◆ **DATA FOR PROCESSING**:

• • •

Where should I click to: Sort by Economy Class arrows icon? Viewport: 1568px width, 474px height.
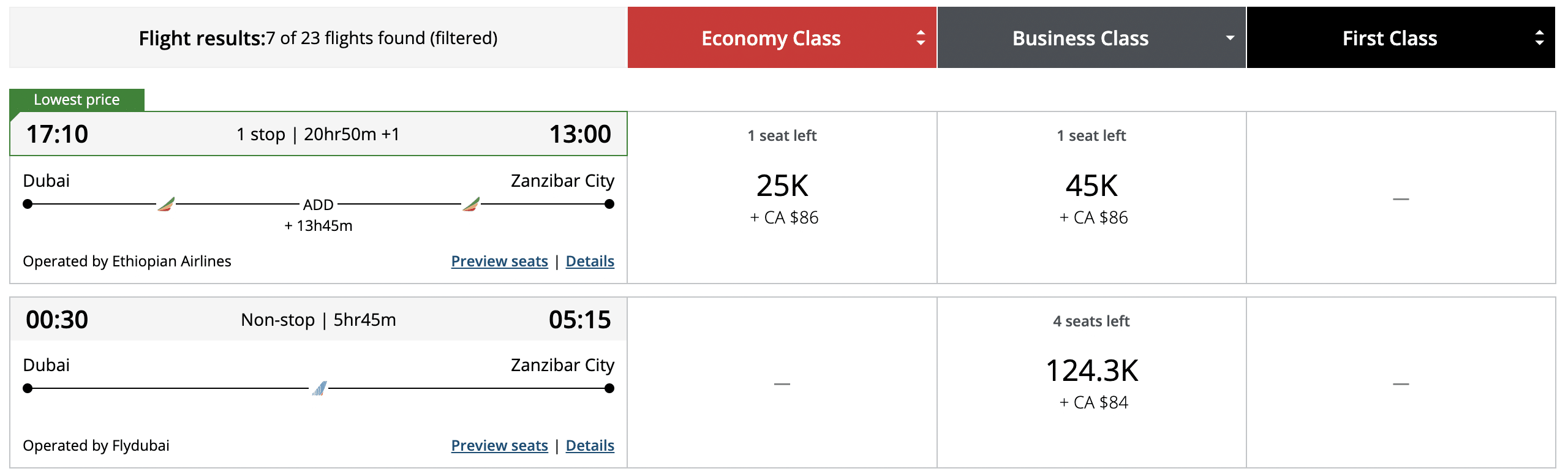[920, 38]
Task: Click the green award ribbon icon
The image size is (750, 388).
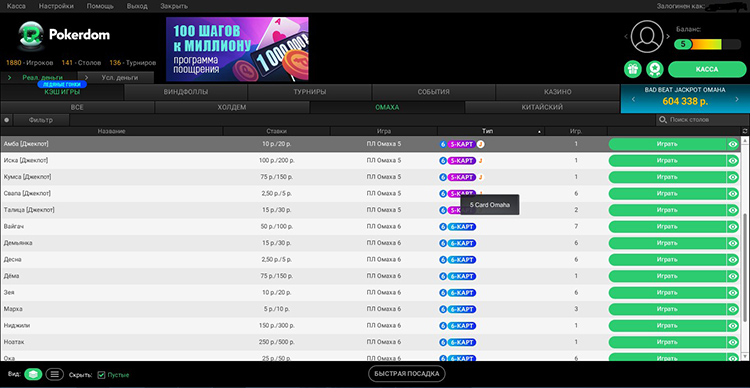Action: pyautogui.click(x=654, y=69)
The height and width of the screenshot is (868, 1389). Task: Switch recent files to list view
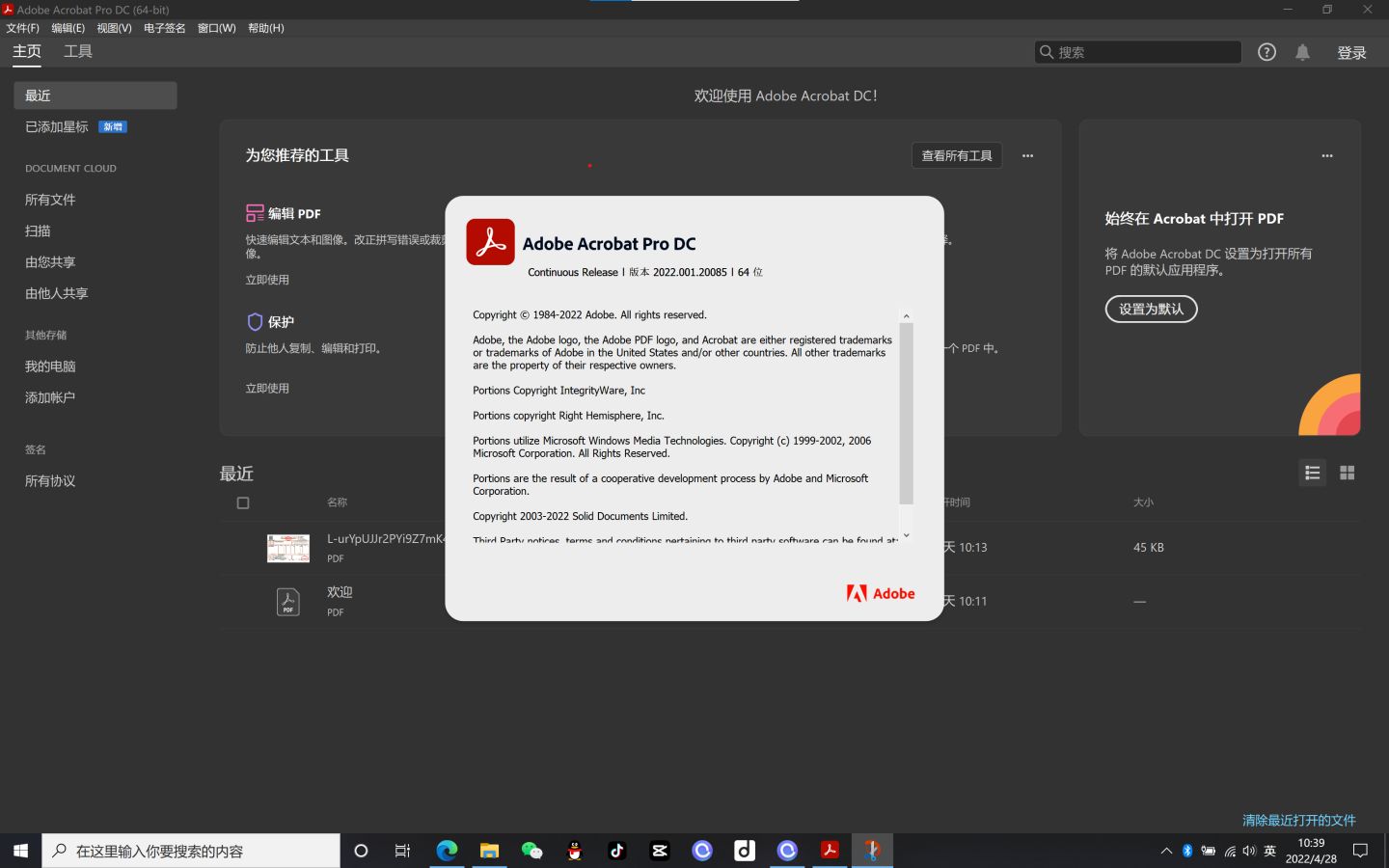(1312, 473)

• • •

◆ **ABOUT THIS EXERCISE**:
All entries above are to be restated exactly, with every image omitted.

◆ **TASK ANSWER**:
Where should I click to: Sort by Economy Class arrows icon? Viewport: 1568px width, 474px height.
[920, 38]
Task: Click the green award ribbon icon
The image size is (750, 388).
Action: pyautogui.click(x=654, y=69)
The height and width of the screenshot is (868, 1389). Task: Switch recent files to list view
(1312, 473)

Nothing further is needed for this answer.